_WHAT YOU NEED TO DO_
Each line of the records below that contains "pixels" needs to be copied.

☆ ☆ ☆

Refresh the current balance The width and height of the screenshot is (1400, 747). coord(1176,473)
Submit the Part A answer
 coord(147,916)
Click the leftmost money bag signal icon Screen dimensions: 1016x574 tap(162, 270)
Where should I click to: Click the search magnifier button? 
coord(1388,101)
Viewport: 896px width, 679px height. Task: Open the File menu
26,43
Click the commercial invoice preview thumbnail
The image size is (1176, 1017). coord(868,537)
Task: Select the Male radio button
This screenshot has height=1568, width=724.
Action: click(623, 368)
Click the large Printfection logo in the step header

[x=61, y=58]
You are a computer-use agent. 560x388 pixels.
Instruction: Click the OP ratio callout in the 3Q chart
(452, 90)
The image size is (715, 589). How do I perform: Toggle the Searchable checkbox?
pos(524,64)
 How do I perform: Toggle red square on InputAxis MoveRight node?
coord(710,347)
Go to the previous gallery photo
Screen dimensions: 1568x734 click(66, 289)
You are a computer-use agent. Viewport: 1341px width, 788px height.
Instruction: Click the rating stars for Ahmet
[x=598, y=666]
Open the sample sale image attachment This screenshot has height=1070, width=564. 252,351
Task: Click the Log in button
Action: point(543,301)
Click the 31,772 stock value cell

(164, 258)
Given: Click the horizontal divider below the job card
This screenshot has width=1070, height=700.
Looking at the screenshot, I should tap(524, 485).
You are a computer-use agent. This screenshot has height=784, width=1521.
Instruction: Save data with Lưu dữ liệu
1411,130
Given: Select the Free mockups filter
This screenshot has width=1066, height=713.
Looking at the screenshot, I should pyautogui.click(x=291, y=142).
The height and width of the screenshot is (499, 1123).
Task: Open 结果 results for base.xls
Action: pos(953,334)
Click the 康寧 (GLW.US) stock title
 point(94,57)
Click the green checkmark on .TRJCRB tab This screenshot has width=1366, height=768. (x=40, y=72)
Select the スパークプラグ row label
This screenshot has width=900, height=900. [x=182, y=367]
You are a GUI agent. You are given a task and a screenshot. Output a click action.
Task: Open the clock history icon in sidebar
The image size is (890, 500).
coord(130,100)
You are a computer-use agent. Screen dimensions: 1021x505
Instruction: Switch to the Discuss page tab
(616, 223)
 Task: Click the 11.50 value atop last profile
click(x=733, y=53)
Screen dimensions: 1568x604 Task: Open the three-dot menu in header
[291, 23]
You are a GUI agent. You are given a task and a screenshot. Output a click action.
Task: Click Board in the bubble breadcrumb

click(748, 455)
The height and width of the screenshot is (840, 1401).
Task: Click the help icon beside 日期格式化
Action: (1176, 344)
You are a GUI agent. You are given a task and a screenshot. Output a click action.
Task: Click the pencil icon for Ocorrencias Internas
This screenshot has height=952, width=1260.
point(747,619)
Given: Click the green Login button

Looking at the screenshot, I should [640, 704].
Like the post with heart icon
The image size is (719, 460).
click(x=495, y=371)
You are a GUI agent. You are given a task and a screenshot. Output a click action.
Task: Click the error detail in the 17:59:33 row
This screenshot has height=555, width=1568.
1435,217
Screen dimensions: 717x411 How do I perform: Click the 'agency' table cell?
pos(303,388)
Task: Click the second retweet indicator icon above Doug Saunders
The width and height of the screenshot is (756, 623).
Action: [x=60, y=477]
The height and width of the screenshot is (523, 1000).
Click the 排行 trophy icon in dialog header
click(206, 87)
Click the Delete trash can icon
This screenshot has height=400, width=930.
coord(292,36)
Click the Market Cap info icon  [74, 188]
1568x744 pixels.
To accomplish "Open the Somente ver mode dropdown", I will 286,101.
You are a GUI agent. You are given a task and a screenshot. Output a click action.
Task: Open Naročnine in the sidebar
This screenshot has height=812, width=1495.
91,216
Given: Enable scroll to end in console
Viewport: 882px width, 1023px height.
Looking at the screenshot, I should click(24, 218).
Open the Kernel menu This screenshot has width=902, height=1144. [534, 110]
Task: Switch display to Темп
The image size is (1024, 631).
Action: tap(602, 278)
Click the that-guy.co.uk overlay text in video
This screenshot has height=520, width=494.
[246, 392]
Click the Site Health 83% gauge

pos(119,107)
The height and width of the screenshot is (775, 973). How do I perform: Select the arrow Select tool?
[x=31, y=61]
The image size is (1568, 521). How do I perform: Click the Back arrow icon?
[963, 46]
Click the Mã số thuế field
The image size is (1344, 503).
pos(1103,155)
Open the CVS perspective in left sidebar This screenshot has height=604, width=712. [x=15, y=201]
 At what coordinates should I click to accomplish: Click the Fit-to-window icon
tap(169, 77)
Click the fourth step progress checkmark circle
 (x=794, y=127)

☆ ☆ ☆

_ANSWER BOX_
You are a computer-use agent. 560x388 pixels.
1568x744 pixels.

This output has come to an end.